Exercise description:
Give back exactly the lines of the data below, starting with the line that has "The height and width of the screenshot is (1066, 1488)." and going on through the line that has "Given: Show the hidden 背景 background layer".

[Opening Input data section]

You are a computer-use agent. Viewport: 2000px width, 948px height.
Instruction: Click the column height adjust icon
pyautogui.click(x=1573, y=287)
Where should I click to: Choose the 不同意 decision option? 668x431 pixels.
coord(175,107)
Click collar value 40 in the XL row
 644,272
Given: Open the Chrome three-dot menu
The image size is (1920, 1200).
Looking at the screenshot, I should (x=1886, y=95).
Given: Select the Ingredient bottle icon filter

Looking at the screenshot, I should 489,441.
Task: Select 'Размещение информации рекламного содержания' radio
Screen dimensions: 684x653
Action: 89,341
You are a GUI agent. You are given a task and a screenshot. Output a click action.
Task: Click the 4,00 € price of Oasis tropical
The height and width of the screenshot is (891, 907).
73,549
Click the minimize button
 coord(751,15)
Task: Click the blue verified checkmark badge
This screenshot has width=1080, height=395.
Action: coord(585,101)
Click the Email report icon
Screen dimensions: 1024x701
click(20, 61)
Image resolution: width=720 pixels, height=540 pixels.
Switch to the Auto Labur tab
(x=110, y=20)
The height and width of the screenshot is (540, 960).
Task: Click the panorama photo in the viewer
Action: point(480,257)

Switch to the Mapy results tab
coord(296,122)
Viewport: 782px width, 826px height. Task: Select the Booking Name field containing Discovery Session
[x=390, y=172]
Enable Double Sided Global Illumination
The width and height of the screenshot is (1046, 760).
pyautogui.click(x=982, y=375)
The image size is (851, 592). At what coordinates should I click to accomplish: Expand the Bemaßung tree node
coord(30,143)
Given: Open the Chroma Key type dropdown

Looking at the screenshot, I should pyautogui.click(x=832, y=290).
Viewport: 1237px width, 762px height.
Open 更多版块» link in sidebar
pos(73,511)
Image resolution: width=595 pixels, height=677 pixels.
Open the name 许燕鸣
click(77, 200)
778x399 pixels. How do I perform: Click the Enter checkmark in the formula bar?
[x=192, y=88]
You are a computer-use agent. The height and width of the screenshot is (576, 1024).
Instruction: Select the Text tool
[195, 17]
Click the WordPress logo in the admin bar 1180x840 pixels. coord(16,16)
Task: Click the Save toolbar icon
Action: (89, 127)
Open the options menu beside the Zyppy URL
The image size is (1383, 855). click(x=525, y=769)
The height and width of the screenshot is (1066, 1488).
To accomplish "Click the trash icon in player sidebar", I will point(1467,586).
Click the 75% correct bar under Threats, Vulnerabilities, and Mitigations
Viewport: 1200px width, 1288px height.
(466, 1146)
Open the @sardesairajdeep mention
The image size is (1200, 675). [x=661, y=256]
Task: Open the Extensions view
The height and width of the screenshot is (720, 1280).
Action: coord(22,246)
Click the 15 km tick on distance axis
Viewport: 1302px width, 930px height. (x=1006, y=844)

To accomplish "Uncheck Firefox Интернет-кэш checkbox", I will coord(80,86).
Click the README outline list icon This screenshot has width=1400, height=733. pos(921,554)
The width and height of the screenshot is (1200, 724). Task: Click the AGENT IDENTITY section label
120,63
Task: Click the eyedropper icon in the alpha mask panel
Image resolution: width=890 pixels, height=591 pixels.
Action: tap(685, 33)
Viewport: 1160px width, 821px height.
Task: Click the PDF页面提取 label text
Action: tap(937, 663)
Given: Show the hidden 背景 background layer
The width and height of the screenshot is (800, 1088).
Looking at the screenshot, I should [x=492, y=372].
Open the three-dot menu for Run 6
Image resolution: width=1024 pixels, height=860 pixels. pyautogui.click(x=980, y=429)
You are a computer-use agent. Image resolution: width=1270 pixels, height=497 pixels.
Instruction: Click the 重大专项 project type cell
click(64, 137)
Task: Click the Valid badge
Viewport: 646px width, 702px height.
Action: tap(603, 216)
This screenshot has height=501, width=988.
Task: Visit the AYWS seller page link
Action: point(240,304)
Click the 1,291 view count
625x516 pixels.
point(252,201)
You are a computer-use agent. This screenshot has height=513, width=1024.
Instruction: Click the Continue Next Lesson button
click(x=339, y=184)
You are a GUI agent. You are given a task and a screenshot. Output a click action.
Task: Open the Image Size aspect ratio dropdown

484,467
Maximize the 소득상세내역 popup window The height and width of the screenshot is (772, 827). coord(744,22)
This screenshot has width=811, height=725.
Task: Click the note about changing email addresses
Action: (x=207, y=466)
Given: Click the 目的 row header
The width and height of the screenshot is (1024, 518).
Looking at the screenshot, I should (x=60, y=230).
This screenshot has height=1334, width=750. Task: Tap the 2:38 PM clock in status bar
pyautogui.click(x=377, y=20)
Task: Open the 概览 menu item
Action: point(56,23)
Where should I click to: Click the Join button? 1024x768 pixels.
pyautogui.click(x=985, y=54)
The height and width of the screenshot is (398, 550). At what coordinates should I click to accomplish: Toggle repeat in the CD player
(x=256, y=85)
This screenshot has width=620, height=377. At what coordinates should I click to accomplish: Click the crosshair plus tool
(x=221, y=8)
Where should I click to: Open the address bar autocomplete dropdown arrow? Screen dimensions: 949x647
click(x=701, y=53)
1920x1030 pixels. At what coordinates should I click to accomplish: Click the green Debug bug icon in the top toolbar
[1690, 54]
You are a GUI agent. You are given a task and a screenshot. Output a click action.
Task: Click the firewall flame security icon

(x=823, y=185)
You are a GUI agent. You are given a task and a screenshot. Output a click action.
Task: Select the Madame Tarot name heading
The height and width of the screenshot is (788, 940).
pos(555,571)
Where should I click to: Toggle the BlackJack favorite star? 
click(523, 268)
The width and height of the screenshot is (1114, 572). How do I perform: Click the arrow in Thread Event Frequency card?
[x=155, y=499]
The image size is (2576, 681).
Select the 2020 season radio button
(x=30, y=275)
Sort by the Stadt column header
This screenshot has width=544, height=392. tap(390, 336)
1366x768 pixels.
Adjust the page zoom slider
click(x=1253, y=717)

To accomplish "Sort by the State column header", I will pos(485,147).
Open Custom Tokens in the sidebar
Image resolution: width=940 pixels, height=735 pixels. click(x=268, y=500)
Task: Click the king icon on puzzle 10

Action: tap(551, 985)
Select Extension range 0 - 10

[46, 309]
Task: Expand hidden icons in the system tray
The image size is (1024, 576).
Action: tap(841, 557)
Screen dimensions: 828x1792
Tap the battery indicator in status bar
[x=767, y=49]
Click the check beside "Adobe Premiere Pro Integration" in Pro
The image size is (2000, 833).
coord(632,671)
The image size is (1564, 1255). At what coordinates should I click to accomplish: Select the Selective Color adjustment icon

[Closing Input data section]

Response to this exercise:
The height and width of the screenshot is (1066, 1488).
To accomplish "Click the trash icon in player sidebar", I will point(1467,586).
Click the 75% correct bar under Threats, Vulnerabilities, and Mitigations
Viewport: 1200px width, 1288px height.
(466, 1146)
Open the @sardesairajdeep mention
The image size is (1200, 675). [x=661, y=256]
Task: Open the Extensions view
The height and width of the screenshot is (720, 1280).
Action: coord(22,246)
Click the 15 km tick on distance axis
Viewport: 1302px width, 930px height. (x=1006, y=844)

To accomplish "Uncheck Firefox Интернет-кэш checkbox", I will coord(80,86).
Click the README outline list icon This screenshot has width=1400, height=733. pos(921,554)
The width and height of the screenshot is (1200, 724). Task: Click the AGENT IDENTITY section label
120,63
Task: Click the eyedropper icon in the alpha mask panel
Image resolution: width=890 pixels, height=591 pixels.
Action: tap(685, 33)
Viewport: 1160px width, 821px height.
Task: Click the PDF页面提取 label text
Action: tap(937, 663)
Given: Show the hidden 背景 background layer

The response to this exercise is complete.